→ **PROBLEM STATEMENT**:
Please take the records that follow and repeat exactly the lines starting with the line with "FF (7, 199)" and going on through the line with "Dealer Website (42, 371)".

╔══

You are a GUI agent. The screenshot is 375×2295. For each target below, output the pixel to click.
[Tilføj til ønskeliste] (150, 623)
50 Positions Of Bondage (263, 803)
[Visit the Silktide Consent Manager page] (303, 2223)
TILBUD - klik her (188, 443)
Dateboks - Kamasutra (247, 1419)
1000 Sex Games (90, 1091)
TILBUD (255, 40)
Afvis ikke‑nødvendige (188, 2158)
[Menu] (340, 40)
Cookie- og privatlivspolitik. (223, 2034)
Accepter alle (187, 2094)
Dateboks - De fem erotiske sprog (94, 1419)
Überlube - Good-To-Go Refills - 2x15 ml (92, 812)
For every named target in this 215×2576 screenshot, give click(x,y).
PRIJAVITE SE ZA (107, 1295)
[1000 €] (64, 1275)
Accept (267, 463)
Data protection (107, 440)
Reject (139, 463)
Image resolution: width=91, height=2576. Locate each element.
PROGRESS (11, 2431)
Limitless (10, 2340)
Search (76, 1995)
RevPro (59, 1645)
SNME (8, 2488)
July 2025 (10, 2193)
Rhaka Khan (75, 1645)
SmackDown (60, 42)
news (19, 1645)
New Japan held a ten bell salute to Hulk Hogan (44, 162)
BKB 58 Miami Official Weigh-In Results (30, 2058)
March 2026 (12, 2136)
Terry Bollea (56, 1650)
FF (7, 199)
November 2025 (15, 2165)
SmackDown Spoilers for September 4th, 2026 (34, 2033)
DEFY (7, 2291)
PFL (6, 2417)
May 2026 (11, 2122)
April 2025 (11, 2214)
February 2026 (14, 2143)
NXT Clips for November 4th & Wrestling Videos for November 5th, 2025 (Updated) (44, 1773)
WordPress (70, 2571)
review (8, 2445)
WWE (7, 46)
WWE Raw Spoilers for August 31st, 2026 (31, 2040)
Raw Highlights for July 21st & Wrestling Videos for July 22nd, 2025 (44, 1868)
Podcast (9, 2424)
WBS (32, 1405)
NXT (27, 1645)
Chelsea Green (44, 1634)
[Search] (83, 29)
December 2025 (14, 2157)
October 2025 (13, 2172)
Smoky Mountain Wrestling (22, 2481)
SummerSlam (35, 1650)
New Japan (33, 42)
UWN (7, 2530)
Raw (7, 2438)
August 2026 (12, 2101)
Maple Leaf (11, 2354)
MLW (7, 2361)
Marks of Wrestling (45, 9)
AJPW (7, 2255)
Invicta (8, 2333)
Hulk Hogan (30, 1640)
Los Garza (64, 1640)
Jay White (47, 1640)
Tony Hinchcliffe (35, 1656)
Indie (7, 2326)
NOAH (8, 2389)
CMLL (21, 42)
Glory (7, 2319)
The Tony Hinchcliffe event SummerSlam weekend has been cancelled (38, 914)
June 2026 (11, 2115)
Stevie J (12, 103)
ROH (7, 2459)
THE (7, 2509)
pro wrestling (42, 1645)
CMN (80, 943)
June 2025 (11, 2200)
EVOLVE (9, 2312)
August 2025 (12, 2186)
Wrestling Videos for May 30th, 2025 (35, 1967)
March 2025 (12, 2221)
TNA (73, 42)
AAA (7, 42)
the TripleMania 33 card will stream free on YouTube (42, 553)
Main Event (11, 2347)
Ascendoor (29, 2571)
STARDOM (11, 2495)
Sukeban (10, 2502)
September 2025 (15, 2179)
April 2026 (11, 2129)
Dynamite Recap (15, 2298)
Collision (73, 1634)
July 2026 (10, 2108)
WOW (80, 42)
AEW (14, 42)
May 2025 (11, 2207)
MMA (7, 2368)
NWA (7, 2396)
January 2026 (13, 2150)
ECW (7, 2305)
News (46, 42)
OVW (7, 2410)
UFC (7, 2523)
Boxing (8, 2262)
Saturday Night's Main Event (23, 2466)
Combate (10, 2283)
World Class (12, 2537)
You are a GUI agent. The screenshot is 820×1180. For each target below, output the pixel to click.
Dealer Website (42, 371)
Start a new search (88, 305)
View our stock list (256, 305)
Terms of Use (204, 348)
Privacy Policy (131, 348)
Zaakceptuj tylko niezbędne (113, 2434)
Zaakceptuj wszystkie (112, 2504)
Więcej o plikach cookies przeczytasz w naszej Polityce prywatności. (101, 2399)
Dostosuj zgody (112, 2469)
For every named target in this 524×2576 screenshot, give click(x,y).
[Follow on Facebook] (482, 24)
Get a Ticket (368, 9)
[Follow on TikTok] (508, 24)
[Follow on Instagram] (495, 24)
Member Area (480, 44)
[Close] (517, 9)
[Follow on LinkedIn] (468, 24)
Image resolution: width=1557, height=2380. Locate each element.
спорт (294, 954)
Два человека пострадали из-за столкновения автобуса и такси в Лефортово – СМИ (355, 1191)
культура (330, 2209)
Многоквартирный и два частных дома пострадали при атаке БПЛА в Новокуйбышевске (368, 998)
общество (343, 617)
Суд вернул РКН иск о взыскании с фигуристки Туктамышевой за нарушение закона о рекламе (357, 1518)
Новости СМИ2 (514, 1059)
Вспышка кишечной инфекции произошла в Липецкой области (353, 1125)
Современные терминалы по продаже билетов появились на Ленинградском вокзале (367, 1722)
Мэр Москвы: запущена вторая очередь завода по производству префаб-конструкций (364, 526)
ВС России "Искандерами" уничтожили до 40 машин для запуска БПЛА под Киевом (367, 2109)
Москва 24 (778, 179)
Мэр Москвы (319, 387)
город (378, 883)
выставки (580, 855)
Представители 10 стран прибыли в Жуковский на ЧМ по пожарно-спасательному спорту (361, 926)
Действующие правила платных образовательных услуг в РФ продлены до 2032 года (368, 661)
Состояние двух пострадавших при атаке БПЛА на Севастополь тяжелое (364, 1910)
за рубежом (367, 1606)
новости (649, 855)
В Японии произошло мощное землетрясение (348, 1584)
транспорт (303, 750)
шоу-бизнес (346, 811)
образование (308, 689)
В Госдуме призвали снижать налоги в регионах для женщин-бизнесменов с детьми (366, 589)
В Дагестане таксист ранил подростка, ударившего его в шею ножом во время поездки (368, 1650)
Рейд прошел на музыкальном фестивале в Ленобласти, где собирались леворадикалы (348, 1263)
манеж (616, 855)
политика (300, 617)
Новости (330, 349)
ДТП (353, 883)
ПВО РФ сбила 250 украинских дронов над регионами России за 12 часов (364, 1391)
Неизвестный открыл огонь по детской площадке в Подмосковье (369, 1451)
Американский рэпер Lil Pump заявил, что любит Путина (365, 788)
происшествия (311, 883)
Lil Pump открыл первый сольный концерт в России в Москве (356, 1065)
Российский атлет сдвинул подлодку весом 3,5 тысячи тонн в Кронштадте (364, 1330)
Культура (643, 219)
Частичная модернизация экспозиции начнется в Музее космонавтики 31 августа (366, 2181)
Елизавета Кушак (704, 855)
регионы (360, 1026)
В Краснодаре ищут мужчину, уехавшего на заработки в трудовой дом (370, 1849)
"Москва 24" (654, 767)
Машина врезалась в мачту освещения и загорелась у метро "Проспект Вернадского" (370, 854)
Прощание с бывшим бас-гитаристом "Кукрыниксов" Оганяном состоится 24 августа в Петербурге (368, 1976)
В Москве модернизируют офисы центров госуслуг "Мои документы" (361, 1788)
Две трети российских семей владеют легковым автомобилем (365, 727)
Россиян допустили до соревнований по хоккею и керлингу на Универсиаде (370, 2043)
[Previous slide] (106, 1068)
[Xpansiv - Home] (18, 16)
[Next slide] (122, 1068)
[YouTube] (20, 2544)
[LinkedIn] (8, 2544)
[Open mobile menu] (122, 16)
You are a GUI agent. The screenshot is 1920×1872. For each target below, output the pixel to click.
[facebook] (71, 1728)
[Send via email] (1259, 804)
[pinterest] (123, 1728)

╚══

→ **RESPONSE BOX**:
FF (7, 199)
November 2025 (15, 2165)
SmackDown Spoilers for September 4th, 2026 (34, 2033)
DEFY (7, 2291)
PFL (6, 2417)
May 2026 (11, 2122)
April 2025 (11, 2214)
February 2026 (14, 2143)
NXT Clips for November 4th & Wrestling Videos for November 5th, 2025 (Updated) (44, 1773)
WordPress (70, 2571)
review (8, 2445)
WWE (7, 46)
WWE Raw Spoilers for August 31st, 2026 (31, 2040)
Raw Highlights for July 21st & Wrestling Videos for July 22nd, 2025 (44, 1868)
Podcast (9, 2424)
WBS (32, 1405)
NXT (27, 1645)
Chelsea Green (44, 1634)
[Search] (83, 29)
December 2025 (14, 2157)
October 2025 (13, 2172)
Smoky Mountain Wrestling (22, 2481)
SummerSlam (35, 1650)
New Japan (33, 42)
UWN (7, 2530)
Raw (7, 2438)
August 2026 (12, 2101)
Maple Leaf (11, 2354)
MLW (7, 2361)
Marks of Wrestling (45, 9)
AJPW (7, 2255)
Invicta (8, 2333)
Hulk Hogan (30, 1640)
Los Garza (64, 1640)
Jay White (47, 1640)
Tony Hinchcliffe (35, 1656)
Indie (7, 2326)
NOAH (8, 2389)
CMLL (21, 42)
Glory (7, 2319)
The Tony Hinchcliffe event SummerSlam weekend has been cancelled (38, 914)
June 2026 (11, 2115)
Stevie J (12, 103)
ROH (7, 2459)
THE (7, 2509)
pro wrestling (42, 1645)
CMN (80, 943)
June 2025 (11, 2200)
EVOLVE (9, 2312)
August 2025 (12, 2186)
Wrestling Videos for May 30th, 2025 (35, 1967)
March 2025 (12, 2221)
TNA (73, 42)
AAA (7, 42)
the TripleMania 33 card will stream free on YouTube (42, 553)
Main Event (11, 2347)
Ascendoor (29, 2571)
STARDOM (11, 2495)
Sukeban (10, 2502)
September 2025 (15, 2179)
April 2026 (11, 2129)
Dynamite Recap (15, 2298)
Collision (73, 1634)
July 2026 (10, 2108)
WOW (80, 42)
AEW (14, 42)
May 2025 (11, 2207)
MMA (7, 2368)
NWA (7, 2396)
January 2026 (13, 2150)
ECW (7, 2305)
News (46, 42)
OVW (7, 2410)
UFC (7, 2523)
Boxing (8, 2262)
Saturday Night's Main Event (23, 2466)
Combate (10, 2283)
World Class (12, 2537)
You are a GUI agent. The screenshot is 820×1180. For each target below, output the pixel to click.
Dealer Website (42, 371)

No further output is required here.